BACKGROUND: To report the use of retrograde in-situ laser-assisted endograft fenestration during thoracic endovascular aortic repair.
METHODS: A 69 year old gentleman presented with a pseudoaneurysm just distal to the left subclavian artery. Ten years previously he was involved in a motor vehicle accident. He was complaining of chest pain and left shoulder pain. During the work-up of acute coronary syndrome a peripherally calcified pseudoaneurysm measuring up to 3.9 cm involving the posteriomedial aspect of the distal aortic arch was identified (Figure 1). Old fractures of the pubic rami, left ribs, and left clavicle were also identified compatible with prior chest trauma.

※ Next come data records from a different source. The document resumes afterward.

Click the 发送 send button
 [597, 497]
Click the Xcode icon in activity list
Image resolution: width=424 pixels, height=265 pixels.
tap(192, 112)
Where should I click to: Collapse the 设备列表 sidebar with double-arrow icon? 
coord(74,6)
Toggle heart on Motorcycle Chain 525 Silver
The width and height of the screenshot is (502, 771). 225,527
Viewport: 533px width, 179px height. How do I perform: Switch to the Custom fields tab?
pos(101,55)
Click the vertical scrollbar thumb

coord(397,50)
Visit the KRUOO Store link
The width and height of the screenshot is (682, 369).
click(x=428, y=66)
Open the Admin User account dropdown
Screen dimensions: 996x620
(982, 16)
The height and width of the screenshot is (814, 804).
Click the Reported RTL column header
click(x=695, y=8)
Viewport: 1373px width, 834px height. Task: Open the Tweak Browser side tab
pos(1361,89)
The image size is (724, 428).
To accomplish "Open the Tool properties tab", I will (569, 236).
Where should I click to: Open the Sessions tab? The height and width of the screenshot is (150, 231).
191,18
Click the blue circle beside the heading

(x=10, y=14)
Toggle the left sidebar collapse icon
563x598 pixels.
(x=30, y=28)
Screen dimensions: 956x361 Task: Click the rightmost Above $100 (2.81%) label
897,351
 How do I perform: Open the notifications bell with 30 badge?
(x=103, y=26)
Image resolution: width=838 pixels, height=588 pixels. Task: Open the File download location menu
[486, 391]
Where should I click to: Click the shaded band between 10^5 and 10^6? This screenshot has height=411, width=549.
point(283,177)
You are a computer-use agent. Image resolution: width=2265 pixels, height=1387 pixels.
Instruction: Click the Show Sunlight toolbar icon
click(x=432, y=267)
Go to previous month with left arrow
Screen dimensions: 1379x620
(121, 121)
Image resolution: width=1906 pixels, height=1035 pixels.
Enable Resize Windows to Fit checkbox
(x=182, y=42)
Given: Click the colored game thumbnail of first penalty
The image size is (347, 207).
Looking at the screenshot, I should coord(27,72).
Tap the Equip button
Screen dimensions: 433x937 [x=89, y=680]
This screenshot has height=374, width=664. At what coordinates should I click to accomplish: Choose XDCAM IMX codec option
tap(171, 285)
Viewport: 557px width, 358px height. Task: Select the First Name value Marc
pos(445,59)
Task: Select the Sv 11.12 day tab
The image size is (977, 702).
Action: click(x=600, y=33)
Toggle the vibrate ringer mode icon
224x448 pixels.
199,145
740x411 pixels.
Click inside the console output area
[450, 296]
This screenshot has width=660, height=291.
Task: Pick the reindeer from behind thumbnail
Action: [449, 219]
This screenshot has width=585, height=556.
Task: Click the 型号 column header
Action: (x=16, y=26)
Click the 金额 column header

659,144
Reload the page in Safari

RESULTS: Endovascular thoracic aneurysm repair was elected with revascularization of the left subclavian artery. The patient had a dominant left vertebral and also was left hand dominant. Because of the clavicular fracture and multiple rib fractures on the left, in-situ stent graft fenestration was performed rather than carotid subclavian bypass to avoid the area of previous trauma. The proximal and distal neck landing zones measured 31 mm in diameter. The proximal neck length was only 10 mm distal to the left subclavian artery necessitating coverage. A 36 mm Talent (Medtronic, Santa Rosa, CA) thoracic stent-graft was deployed, with the covered portion extending to the left carotid artery with the free-flo spring over the left carotid artery. A 2.3 mm Turbo excimer laser (Spectranetics, Colorado Springs, Colorado) was advanced through a 7F sheath from a left brachial approach and utilized to fenestrate the stent graft under flouroscopic guidance. The fenestration was dilated and stented with a 8x38 mm iCast stent (Atrium, Hudson, NH) (Figure 2). The stent was flared proximally and distally for seal. The patient tolerated the procedure well and was discharged home on the second postoperative day. There was no pressure gradient between upper extremities on follow-up evaluation with the aneurysm being completely excluded with a widely patent left subclavian stent (Figure 3 and 4). The patients left chest and shoulder pain completely resolved.
CONCLUSIONS: In situ fenestration utilizing the excimer laser allows for rapid branch management of the aortic arch vessels and minimizes the need for surgical reconstructions. Furthermore, this technique may be helpful as a bailout maneuver for a misplaced endograft. The long-term durability of this procedure is unknown and requires further study.